### WHAT THE TASK REQUIRES
Work out how many lines of the material below contain the word "sidebar", then write that number alone.

### DATA EXTRACTS

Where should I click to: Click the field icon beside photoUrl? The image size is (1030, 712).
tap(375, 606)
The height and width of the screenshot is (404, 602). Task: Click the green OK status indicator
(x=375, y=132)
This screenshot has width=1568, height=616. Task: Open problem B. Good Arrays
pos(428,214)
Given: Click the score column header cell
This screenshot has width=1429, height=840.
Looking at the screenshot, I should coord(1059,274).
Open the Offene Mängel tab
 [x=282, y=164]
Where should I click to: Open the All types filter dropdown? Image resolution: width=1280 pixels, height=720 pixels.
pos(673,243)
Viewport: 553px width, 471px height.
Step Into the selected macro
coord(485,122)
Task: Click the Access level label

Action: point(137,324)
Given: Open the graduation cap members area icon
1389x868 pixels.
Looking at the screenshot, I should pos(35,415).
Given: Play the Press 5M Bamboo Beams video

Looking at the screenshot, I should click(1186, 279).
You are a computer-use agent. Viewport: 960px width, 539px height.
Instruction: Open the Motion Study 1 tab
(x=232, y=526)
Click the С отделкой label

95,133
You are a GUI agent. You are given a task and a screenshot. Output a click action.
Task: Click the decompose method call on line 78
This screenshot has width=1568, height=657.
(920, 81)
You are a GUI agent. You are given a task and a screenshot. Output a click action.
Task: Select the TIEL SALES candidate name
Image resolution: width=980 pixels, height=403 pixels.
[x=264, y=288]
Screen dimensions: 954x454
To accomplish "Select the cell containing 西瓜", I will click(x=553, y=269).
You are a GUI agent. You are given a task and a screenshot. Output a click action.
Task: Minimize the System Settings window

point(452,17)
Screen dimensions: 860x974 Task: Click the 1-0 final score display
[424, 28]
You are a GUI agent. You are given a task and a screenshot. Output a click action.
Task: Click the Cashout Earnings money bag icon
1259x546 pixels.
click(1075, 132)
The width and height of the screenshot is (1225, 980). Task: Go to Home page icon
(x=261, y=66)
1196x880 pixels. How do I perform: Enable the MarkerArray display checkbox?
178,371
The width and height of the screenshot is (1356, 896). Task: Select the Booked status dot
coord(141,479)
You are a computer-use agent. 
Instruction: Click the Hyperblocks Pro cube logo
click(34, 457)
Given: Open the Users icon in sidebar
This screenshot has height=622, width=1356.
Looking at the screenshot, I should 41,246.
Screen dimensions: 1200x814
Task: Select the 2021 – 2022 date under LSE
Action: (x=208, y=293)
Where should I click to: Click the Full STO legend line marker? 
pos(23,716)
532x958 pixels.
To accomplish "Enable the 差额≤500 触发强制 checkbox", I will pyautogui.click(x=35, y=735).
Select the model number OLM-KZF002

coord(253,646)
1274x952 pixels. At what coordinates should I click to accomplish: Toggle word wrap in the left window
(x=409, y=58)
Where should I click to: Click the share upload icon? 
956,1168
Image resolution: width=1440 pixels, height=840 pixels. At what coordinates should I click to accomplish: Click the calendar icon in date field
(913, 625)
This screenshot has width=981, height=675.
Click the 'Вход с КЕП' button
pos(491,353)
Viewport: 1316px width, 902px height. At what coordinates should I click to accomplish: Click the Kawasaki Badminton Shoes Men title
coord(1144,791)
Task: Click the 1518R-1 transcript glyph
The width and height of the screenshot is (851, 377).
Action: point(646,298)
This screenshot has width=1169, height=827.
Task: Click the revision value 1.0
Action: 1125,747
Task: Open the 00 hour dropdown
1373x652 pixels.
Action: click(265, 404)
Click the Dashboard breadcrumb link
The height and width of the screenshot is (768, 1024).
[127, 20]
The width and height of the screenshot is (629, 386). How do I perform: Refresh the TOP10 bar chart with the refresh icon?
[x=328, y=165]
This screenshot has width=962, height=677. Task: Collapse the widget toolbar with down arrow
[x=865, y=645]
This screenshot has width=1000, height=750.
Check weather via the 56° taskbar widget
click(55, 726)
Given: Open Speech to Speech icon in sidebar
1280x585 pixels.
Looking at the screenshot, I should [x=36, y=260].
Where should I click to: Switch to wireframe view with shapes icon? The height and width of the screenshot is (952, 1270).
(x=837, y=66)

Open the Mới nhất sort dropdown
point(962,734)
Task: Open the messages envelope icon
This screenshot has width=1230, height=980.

### ANSWER FOR THIS EXERCISE
2